Political Potpourri with Cleavage

Sometimes I get the feeling my editor hates me. Just because I think he's a lazy lush, it's no reason to hold a grudge. I get this recurring feeling because every week he tells me to cover Spokane's City Council meetings. It's like being told you must eat lint for dinner once a week.

Last November, Spokane residents voted to change the way they govern themselves. One initiative approved by voters was to have a strong mayor system. Until now Spokane has employed the wimpy mayor system.

City redistricting plans have been the hot topic of late. One change is to elect council members from districts instead of citywide. There were three plans submitted to the City Council. They were to choose one.

The plans were numbered by the way they were submitted to the Redistricting Committee. Thus the council had to choose from Plan 4, Plan 28, and Plan 55. Not very exciting names, but we must remember this is government.

Plan 4 was a waste. No one liked it, the authors were embarrassed it was chosen. It made the final cut simply to highlight the benefits of the other two plans.

Plan 55 was the brainchild of Eastern Washington University professor Dr. Robert Herold. It was presented to the council as a sort of Buckminster Fuller of redistricting plans. It was very high-tech.

Bob Herold considers himself an intellectual. He likes everyone around him to consider him an intellectual. The problem is his name is Bob. How can anyone named Bob be an intellectual? No one called Einstein, Al. Enrico Fermi was never called Rico. No one calls Robin Williams, Rob.

Bob made a strong presentation for Plan 55. He got the crowd on his side. He wowed them with intellectual phrases and thunderous passion. They swooned when he said Plan 55 provided "maximum transversal!" Bob had them in the palm of his hand.

"Maximum transversal" was power. How could anyone deny a plan with "maximum transversal?" (Scotty, we must have more power, the Klingons are closing on us. Captain, we're at maximum transversal! I can't give you anything else!)

Bob had the audience and the Council convinced Plan 55 was the way to go. He was rolling. He had unleashed "maximum transversal." The whole room was panting with excitement for Plan 55. But one Freudian slip of the tongue had everyone fleeing in terror. He pointed out Plan 55 had "cleavage."

Women fainted. Embarrassed fathers ordered wives and children to leave the room. There was pandemonium in the council chambers. How in the name of Austin Powers could a redistricting plan have cleavage? He lost the audience, lost the Council, and lost all hope of ramming Plan 55 into law. He died faster than a Pauly Shore movie.

Of course, no discussion of cleavage is complete without mentioning Clyde Ballard. Clyde is Republican Co-Speaker of the House in Olympia. Clyde has very little in the way of cleavage, which is probably why he has absolutely no respect for state employees. It is one reason some employees refer to him as the "Weirdo from Wenatchee."
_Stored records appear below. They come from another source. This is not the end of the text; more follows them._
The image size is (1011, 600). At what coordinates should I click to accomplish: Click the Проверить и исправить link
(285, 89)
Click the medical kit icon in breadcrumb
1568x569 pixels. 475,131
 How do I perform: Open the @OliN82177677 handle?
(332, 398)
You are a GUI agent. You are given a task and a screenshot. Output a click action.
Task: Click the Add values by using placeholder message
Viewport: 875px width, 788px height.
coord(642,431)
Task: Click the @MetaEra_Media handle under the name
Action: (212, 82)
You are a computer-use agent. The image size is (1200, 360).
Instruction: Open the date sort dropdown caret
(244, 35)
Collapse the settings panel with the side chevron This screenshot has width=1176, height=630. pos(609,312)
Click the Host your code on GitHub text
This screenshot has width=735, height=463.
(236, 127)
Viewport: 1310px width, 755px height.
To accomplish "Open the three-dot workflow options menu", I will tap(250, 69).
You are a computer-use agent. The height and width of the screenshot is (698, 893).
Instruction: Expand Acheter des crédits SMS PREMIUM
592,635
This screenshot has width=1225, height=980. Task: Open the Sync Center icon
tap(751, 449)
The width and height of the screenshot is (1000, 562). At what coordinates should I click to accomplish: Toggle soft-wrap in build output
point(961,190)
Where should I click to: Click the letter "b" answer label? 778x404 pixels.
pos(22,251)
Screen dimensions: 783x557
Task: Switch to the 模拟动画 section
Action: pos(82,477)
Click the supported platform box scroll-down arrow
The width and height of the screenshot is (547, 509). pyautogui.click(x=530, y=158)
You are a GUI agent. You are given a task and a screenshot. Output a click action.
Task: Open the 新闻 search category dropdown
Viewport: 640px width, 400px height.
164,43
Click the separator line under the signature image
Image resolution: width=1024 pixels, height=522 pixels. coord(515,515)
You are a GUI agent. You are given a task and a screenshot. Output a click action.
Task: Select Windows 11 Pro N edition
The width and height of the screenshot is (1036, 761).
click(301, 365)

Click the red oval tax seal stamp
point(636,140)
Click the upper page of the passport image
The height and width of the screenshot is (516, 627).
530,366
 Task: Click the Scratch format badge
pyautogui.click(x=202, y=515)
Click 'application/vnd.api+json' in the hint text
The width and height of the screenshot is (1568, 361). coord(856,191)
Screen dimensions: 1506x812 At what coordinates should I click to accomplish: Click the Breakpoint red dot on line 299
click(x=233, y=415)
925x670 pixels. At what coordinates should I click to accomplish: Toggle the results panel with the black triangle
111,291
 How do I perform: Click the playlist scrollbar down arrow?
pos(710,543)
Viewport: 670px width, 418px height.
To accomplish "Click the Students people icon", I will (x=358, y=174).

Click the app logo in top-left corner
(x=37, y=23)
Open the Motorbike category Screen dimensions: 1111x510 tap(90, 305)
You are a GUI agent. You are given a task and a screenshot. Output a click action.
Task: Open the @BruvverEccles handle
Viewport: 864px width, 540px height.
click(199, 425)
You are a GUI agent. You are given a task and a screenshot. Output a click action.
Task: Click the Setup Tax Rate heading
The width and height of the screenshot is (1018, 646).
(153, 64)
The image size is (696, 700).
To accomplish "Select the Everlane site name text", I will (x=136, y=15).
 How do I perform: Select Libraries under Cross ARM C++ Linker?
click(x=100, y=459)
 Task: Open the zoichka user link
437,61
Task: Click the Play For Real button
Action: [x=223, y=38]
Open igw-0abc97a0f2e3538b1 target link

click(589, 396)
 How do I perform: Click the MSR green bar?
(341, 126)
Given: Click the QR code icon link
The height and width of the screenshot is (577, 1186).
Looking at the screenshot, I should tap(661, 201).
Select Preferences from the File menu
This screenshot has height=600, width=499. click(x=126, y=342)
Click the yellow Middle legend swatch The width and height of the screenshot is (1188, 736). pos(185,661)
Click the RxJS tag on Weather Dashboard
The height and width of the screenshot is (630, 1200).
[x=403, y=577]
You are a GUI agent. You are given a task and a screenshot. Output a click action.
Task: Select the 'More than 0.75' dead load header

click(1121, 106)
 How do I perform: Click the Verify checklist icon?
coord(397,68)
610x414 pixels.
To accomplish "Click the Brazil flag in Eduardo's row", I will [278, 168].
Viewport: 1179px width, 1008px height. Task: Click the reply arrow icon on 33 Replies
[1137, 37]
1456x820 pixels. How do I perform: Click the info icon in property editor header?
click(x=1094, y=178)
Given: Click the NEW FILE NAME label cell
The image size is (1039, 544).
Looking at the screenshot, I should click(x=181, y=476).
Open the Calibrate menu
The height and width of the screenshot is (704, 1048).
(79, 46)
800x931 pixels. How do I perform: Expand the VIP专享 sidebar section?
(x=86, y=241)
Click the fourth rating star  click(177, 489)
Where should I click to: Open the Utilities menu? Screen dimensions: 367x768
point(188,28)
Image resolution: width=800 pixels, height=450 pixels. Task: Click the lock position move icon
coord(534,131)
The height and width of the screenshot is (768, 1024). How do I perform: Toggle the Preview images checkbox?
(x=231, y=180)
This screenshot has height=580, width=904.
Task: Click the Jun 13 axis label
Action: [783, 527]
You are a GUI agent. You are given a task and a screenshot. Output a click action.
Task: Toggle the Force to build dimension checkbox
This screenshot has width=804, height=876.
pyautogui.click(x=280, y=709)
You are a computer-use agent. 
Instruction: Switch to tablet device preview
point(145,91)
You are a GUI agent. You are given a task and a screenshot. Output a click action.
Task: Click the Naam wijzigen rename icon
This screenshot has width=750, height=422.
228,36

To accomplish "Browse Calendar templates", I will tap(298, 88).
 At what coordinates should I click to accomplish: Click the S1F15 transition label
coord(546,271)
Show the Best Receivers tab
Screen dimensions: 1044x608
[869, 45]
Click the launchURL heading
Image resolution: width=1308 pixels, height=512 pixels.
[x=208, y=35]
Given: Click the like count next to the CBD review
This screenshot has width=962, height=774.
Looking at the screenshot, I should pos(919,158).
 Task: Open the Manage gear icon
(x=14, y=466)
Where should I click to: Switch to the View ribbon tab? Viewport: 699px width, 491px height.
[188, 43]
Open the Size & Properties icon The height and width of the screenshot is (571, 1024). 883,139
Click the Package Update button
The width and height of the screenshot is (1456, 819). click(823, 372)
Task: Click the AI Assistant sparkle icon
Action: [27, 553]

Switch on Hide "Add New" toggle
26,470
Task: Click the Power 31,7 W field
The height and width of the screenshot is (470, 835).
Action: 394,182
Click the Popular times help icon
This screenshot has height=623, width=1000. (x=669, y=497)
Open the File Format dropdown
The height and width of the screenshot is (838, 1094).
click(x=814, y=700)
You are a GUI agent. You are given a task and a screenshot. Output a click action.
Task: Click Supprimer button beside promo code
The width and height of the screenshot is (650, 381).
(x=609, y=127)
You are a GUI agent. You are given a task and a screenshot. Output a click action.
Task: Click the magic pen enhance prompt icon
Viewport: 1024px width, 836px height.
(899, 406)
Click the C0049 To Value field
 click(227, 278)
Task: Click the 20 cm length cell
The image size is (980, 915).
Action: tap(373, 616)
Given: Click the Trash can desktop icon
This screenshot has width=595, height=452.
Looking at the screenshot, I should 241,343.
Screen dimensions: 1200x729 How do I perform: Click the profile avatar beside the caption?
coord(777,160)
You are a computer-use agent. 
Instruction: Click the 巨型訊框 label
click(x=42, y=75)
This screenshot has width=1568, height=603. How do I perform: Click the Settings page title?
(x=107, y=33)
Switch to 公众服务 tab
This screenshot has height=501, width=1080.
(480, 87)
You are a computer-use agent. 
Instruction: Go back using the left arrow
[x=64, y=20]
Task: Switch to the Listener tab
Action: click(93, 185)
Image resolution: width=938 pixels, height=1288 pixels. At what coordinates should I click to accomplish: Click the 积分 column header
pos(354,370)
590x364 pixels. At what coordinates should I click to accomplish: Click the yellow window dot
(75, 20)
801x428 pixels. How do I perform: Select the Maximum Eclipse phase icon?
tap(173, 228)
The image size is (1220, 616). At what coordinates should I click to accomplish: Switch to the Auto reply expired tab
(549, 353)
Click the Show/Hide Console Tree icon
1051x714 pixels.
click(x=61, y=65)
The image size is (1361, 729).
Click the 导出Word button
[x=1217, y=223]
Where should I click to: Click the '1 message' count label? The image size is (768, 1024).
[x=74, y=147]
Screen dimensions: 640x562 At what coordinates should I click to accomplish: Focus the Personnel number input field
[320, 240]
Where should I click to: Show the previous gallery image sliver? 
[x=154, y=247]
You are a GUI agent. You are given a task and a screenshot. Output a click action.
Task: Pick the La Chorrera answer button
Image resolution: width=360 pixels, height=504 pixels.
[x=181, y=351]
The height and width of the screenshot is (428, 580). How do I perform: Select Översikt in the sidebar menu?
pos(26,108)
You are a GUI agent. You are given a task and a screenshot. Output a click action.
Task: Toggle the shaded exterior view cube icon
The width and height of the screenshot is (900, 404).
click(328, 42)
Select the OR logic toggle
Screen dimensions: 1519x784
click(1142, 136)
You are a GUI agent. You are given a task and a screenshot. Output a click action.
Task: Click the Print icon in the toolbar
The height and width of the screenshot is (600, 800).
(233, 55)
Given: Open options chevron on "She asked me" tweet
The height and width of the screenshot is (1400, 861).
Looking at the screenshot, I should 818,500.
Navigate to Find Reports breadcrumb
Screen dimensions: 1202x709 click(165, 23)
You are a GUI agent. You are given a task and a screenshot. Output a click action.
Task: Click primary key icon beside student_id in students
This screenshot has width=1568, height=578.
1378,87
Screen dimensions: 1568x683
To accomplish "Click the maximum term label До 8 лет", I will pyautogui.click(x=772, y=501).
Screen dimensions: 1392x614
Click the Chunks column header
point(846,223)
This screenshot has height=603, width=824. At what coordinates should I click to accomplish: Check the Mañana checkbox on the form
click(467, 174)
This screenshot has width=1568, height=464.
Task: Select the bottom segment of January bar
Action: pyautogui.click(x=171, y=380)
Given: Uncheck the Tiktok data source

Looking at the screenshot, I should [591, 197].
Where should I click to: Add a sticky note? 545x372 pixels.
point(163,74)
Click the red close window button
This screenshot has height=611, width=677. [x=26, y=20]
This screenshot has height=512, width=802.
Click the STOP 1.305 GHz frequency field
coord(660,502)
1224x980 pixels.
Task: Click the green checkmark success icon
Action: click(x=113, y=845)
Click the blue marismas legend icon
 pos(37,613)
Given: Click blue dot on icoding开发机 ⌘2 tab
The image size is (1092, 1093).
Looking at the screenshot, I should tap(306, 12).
Clyde is always trying to get rid of state employees. He wants to rid state government of custodians, highway maintenance workers, information resource employees, gardeners, and cooks to name just a few. Clyde believes the state can get the work done much cheaper with private contractors.

Looked at another way, Clyde may believe he and his Republican cronies have a better opportunity of raising money from private contractors than from state employees they are constantly trying to get rid of. Maybe Clyde should look at other ways to save money.

Since he believes custodians and others are overpaid, maybe we should expand Clyde's money saving horizon. Hey Clyde, why not push for a 20% cut in the pay of all employees in the Washington Management Service? You don't even need legislation for that.

Since you believe custodians and others will work for less if forced to, perhaps those employees will too. If they won't, I know you can find people to take their place.

As an incentive for Clyde to act, I recommend custodians in Olympia refuse to clean his office until he looks at other ways to save money.